Body length 8.9 mm (sole female) 7.9 - 8.2 (2 males). Ovipositor length 8.9 mm. Gena rounded or with an obtuse angle posterolaterally. Longitudinal groove on interantennal prominence absent. Protuberances on occiput absent. Propodeum with carinae forming areolae, median areola rounded anteriorly, or with carinae forming areolae, median areola not rounded anteriorly. Notauli well-impressed, smooth without crenulae, or with one or two crenulae restricted to extreme anterior apex along border of mesoscutum. Posterior margin of syntergum 2+3 straight. Median syntergite 2 + 3 mostly weakly rugose with fine transverse striae apically. Forewing banded yellow and infuscate. Color as in Figs 27, 28. Color variation: There is little color variation across the three specimens examined.
Molecular data.
BOLD process ID/ Janzen parasitoid voucher/GenBank accession:
ASBC960-07/DHJPAR0021148/JN034729.
Distribution.
Guanacaste province, Costa Rica.Click here for a distribution map.
Biology.

**AIM OF THE TASK**
Please continue the parasitoid species description from where it stops, picking up right after the final heading.

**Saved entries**
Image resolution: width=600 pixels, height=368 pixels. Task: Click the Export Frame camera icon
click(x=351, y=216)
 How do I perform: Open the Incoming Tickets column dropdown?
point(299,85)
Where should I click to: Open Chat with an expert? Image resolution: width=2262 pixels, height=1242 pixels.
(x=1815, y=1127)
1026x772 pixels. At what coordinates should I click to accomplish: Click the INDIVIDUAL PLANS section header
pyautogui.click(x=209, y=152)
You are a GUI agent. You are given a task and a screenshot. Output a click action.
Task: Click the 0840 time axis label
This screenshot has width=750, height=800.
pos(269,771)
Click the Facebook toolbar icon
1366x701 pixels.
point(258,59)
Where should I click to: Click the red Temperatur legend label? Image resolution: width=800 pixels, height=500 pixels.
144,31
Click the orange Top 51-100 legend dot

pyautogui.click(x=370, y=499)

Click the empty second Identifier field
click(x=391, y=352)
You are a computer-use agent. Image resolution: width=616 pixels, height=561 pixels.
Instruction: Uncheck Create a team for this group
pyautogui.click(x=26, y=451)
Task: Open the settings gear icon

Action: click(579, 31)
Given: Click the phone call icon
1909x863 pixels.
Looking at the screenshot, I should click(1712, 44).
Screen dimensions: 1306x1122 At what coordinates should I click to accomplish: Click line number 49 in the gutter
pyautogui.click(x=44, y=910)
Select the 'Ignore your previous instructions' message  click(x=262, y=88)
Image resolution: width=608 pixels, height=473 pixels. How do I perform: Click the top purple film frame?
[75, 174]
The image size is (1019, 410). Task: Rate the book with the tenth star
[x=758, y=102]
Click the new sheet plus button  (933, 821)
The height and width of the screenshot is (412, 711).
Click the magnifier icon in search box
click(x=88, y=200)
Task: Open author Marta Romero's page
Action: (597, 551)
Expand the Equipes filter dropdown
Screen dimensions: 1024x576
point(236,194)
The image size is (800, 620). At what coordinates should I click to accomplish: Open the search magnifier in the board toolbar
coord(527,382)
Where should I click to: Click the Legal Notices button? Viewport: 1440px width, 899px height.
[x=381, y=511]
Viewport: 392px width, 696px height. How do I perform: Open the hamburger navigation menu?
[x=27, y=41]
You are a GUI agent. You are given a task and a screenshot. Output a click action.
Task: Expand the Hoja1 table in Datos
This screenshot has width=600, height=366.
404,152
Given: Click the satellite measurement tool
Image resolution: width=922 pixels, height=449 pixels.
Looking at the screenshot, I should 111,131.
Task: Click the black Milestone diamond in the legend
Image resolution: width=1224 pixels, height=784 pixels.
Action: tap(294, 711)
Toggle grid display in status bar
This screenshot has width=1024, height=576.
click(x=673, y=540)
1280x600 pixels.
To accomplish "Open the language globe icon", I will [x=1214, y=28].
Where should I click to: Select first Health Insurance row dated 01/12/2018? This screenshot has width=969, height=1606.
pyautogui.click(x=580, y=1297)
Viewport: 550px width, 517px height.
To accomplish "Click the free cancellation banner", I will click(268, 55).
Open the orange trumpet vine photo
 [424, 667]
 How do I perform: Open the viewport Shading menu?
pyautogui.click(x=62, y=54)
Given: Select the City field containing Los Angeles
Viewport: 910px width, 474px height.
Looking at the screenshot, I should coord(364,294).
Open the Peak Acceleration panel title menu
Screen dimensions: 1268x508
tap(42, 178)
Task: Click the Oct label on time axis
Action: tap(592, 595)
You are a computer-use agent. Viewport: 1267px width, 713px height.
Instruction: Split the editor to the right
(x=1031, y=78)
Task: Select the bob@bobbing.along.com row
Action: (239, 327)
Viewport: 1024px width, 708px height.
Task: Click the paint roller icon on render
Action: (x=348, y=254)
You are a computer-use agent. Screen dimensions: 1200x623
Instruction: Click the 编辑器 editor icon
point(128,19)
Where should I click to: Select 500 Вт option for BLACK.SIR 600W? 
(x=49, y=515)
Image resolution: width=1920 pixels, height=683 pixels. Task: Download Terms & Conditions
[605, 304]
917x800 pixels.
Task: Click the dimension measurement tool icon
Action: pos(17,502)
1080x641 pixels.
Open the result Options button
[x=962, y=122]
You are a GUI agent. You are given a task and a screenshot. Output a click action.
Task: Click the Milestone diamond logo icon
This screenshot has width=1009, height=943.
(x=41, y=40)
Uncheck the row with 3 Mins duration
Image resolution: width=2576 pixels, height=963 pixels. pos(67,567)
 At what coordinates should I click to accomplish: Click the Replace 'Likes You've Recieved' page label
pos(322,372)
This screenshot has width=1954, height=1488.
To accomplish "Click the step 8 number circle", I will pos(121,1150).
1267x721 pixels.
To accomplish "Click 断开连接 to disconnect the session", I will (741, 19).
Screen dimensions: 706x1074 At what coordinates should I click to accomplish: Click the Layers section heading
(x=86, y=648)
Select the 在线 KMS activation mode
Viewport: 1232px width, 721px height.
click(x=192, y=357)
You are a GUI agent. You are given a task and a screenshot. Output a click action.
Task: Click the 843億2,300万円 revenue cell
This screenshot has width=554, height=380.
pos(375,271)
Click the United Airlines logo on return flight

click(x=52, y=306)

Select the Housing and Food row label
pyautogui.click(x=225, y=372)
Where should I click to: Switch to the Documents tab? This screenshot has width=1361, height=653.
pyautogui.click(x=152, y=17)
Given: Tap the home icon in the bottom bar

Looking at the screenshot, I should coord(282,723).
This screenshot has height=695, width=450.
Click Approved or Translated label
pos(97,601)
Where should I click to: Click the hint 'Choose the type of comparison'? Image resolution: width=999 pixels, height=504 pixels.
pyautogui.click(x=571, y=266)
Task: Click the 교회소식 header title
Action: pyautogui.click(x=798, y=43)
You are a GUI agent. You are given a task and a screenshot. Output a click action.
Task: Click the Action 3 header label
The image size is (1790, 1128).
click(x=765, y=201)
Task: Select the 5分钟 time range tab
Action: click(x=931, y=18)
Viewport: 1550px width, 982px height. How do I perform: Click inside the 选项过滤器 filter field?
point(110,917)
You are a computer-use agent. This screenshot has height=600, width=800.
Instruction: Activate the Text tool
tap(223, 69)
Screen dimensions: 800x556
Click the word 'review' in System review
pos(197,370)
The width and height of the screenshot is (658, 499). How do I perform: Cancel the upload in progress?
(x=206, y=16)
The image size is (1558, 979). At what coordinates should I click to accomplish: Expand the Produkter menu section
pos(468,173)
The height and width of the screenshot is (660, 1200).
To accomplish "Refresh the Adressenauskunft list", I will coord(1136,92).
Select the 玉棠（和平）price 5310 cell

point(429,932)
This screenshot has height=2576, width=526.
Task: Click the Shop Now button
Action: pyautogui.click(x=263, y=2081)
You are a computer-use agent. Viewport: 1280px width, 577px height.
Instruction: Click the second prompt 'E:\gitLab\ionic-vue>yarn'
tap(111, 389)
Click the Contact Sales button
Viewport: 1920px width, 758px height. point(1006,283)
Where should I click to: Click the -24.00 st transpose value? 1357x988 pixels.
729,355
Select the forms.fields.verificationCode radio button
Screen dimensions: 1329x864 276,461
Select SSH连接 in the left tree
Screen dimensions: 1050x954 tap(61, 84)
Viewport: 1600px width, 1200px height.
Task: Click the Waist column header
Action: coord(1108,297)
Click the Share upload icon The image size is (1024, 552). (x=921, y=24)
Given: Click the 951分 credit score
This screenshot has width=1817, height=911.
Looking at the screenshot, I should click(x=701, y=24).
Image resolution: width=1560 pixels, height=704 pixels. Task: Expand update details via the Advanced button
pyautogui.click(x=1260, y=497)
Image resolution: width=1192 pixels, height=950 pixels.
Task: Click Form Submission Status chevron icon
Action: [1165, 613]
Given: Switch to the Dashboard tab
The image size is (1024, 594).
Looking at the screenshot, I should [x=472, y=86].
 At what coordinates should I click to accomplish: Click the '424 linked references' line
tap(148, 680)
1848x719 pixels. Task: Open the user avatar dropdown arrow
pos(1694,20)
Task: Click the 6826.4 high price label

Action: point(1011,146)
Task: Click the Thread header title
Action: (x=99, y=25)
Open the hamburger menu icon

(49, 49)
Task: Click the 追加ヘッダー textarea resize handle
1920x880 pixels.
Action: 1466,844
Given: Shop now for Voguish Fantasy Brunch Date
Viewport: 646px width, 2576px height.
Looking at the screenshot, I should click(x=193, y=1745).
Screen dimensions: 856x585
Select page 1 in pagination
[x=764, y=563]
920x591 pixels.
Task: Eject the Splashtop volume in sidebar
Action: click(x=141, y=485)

**RESULT**
All three rearings are from Pyralidae ( Epipaschiinae ) gregarious leaf webbers ( Deuterollyta oediperalis ) that live in conspicuous groups of 2-50 sib larvae moving freely through the silk and leaf mass in the crowns of rain forest understory Lauraceae (in this case, Nectandra hihua and an unidentified species of Lauraceae ). Ovipositio n into one of the unrestrained caterpillars in the silk and leaf tangle will be a quite different challenge from oviposition into a single larva in its nest between two silked-together leaves (as is the case with other Lytopylus ). Only DHJPAR0021148 has successfully barcoded, so the grouping of these three individuals as one species is based solely on their morphology. Their host records give credence to this grouping.
The wasp cocoon is spun in the caterpillar’s prepupal chamber on the leaf surface (Fig. 29). The inventory has reared 5,422 epipaschiine pyralids from various food plants in ACG rain forest and dry forest (about half in the Lauraceae ) during 33 years, to yield these three Lytopylus specimens (plus one Alabagrus and two Austroearinus ).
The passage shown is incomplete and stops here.